== Segment start ==

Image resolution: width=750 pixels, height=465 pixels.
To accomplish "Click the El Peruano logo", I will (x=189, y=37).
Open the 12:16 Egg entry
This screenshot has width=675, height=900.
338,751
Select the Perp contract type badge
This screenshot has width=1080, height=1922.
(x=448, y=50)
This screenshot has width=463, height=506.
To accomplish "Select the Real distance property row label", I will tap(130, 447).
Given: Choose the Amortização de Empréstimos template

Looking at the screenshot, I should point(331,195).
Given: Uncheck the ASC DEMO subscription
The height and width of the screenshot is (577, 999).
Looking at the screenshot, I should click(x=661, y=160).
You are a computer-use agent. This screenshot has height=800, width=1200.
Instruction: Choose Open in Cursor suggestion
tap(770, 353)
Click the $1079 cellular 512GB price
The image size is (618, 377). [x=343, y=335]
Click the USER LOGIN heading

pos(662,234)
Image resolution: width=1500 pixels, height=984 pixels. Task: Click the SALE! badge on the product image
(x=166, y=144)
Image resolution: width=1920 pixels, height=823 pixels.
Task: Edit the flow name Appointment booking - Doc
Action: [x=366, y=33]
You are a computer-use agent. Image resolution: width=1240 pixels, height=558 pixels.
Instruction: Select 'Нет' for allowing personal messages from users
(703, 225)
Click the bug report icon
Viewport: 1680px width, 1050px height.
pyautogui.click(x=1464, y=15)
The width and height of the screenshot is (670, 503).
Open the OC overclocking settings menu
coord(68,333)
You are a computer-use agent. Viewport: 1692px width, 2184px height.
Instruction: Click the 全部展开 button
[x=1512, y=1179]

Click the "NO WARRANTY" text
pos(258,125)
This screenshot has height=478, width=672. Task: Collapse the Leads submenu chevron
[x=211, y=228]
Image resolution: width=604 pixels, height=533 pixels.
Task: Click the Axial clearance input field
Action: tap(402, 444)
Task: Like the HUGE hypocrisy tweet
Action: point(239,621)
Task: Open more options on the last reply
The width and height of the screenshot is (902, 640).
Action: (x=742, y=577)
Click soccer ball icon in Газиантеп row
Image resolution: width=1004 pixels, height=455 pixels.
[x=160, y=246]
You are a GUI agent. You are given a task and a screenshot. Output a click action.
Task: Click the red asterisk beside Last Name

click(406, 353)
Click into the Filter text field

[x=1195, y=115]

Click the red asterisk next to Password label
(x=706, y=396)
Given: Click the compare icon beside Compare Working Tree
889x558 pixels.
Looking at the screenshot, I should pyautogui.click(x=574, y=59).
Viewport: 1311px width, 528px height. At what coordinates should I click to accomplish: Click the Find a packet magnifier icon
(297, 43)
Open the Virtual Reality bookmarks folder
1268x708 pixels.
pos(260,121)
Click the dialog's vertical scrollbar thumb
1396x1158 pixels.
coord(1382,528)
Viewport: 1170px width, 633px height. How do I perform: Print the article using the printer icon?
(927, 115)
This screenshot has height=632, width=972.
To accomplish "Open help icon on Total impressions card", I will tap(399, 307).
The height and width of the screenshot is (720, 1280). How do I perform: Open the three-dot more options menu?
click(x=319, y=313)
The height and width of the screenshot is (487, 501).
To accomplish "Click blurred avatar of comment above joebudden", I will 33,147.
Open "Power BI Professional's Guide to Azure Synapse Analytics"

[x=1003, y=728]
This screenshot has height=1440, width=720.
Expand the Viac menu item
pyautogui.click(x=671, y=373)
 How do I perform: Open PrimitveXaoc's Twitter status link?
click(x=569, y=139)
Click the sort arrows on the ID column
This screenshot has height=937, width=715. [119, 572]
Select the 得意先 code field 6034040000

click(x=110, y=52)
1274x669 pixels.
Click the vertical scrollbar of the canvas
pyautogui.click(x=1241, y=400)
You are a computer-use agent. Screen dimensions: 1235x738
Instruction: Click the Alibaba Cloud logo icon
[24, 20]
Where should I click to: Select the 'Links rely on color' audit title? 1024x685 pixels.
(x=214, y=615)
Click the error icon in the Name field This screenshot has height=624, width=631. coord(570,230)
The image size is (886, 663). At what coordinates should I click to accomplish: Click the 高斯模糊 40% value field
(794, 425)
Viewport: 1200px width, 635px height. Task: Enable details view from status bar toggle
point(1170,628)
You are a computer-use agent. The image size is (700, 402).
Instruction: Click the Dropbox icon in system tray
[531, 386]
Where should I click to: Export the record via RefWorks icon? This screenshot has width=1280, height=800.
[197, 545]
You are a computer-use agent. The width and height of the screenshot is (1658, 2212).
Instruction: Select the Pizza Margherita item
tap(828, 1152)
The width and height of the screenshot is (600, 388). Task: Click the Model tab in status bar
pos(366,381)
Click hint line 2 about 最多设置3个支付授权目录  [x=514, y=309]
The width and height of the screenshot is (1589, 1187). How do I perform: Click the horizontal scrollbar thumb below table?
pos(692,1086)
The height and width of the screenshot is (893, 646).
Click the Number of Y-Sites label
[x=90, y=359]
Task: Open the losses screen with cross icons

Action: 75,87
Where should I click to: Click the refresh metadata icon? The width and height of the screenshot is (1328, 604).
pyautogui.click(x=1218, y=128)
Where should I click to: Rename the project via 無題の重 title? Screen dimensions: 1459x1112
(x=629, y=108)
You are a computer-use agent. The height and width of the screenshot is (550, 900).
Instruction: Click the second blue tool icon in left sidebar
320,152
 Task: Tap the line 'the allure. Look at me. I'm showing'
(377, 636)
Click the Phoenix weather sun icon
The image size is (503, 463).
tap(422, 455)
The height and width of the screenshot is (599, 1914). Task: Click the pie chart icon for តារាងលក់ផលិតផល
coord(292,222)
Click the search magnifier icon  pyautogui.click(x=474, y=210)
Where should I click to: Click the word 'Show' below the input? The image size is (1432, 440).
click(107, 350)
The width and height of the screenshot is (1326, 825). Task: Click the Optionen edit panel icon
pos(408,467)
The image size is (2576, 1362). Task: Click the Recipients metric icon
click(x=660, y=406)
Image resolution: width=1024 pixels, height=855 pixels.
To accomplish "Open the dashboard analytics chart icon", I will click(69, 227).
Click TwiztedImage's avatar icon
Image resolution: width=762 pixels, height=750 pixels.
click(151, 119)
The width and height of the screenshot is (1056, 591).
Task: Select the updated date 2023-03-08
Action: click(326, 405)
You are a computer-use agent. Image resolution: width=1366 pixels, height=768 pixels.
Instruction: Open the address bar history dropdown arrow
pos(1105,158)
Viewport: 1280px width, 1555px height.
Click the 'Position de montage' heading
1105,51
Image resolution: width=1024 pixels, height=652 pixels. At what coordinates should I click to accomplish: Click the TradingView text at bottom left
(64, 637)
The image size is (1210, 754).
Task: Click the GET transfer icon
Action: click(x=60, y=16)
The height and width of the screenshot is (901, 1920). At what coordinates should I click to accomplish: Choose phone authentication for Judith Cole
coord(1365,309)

== Segment end ==

• _TASK_
Copy all lines from the data that hold the word "avatar".

• _EXERCISE RESULT_
To accomplish "Click blurred avatar of comment above joebudden", I will 33,147.
Click TwiztedImage's avatar icon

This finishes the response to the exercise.